**ТЕКСТ ДЛЯ ЧТЕНИЯ:**
=====
В 1920-х годах, задолго до того времени, о котором я рассказываю, в одном из ленинградских художественных кружков сложилась следующая традиция: Н. А. Тырса, Н. Н. Пунин, В. В. Лебедев, Н. Ф. Лапшин и А. Ф. Пахомов каждую неделю собирались друг у друга для принципиальных бесед об искусстве.
Об этих встречах, всегда очень содержательных и интересных, я знаю только понаслышке. О них упоминает А. Ф. Пахомов в книге своих мемуаров[42].
В тридцатых годах эти встречи стали редки, а в последние предвоенные годы совсем прекратились. Молодость участников кружка миновала, и жизненные пути их далеко разошлись.
Но Николай Андреевич больше других нуждался в активно мыслящей творческой среде и в той интеллектуальной атмосфере, которая создается живым дружеским общением людей искусства. Новый кружок сложился вокруг Тырсы и стал собираться у него, в старинном доме на улице Глинки.
Тырса жил в просторной квартире, когда-то принадлежавшей родителям Александра Бенуа и описанной последним в его мемуарах. Собирались в огромной светлой комнате, бывшей гостиной Бенуа, с невысокой эстрадой, которую отделяла арка. Окна выходили на особняк XVIII века, где, по преданию, происходили в пушкинские времена собрания общества «Зеленая лампа».
Из прежних участников кружка остался верным Тырсе один только Н. Ф. Лапшин. Активным участником встреч сделался А. А. Успенский[43].
Иногда на встречи приглашалась и молодежь. Мне тоже довелось побывать у Николая Андреевича. Я пришел к нему вместе с Верой Николаевной Аникиевой, сотрудницей Русского музея, очень уважаемой и ценимой в художественной среде. Помнится, тогда был с нами молодой и талантливый, впоследствии трагически погибший художник Николай Дмитриевич Емельянов[44].
Николай Андреевич показывал нам увеличенные фотографии, сделанные по его заказу с деталей некоторых литографий Домье. Маленькие головы персонажей художника, размером в 4–5 миллиметров, были увеличены в 15–20 раз. Смысл этого эксперимента сводился к тому, чтобы продемонстрировать качества монументальности, органически присущие изобразительному таланту Домье. «Монументальность определяется не размерами, а некоторыми специфическими качествами формы, ее цельностью и ритмами ее структуры, – говорил нам Николай Андреевич. – Важно было установить, выдерживает ли Домье увеличение».
Сами по себе эти соображения, может быть, не столь уж оригинальны и неожиданны; я упоминаю о них потому, что, по моему убеждению, они дают почувствовать и как бы приоткрывают какую-то глубоко затаенную личную драму Тырсы.
=====
**ЗАДАНИЕ A:**
Перепиши слово в слово строки под этим заданием: всё от строки, где есть "Given: Go back with the left arrow", до самого конца строк, обе границы включая. Картинки в ответ не вставляй.

Записи поиска слов и элементов:
=====
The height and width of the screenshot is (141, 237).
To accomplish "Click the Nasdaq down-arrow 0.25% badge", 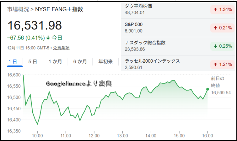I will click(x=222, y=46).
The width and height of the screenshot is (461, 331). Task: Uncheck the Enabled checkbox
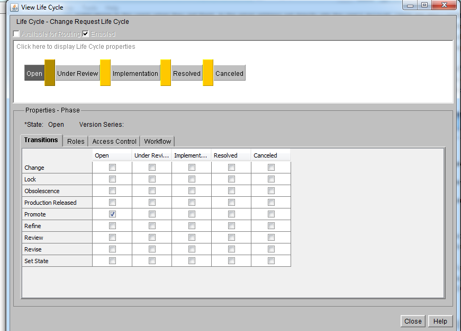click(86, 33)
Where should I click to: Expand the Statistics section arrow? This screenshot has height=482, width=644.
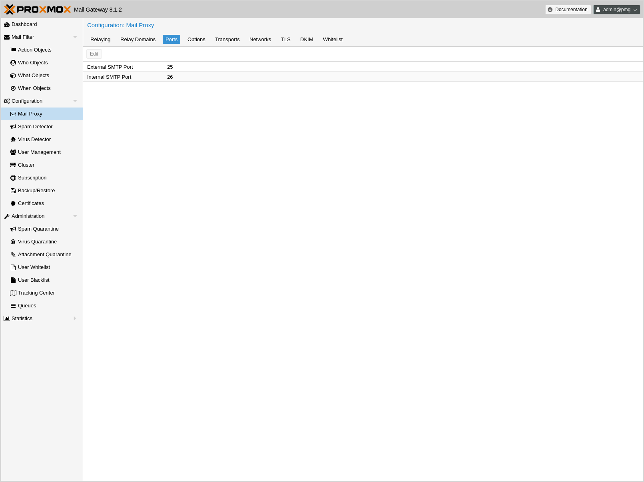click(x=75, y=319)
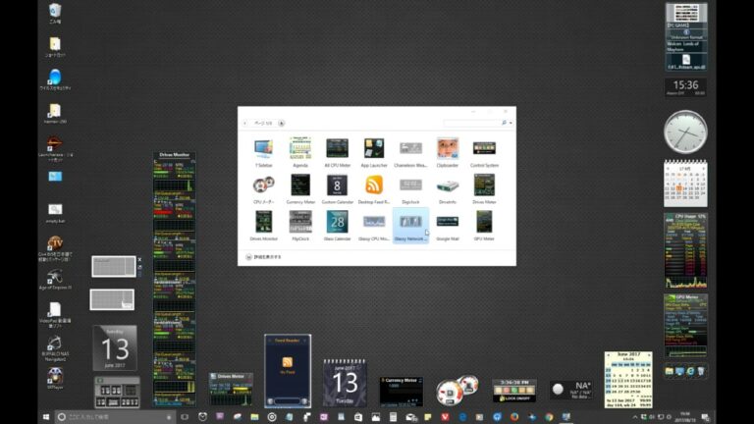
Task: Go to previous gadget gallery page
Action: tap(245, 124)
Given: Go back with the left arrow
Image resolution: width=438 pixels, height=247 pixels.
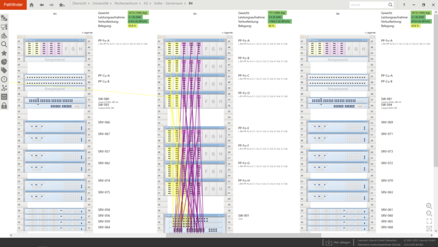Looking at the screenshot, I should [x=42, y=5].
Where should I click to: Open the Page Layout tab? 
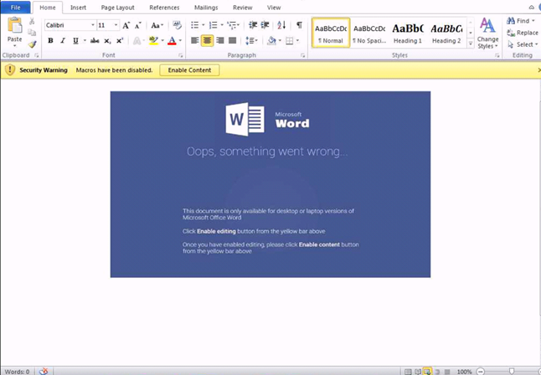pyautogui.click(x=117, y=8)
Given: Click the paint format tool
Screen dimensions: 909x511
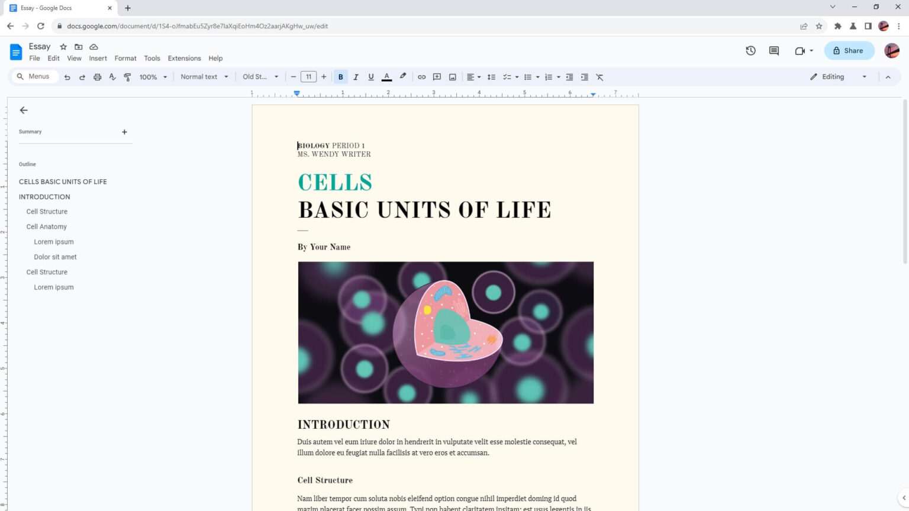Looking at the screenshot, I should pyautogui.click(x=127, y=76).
=====
**ЗАДАНИЕ B:**
Ответь на вопросы по тексту о кружке Тырсы.
(i) На какой улице стоял дом, где жил Тырса?
(ii) Кто из прежних участников кружка остался верным Тырсе?
(iii) Во сколько раз были увеличены головы персонажей Домье на фотографиях?

**ОТВЕТ A:**
Given: Go back with the left arrow
Image resolution: width=438 pixels, height=247 pixels.
Looking at the screenshot, I should [x=42, y=5].
Where should I click to: Open the Page Layout tab? 
pyautogui.click(x=117, y=8)
Given: Click the paint format tool
Screen dimensions: 909x511
Looking at the screenshot, I should pyautogui.click(x=127, y=76).

**ОТВЕТ B:**
(i) На улице Глинки.
(ii) Н. Ф. Лапшин.
(iii) В 15–20 раз.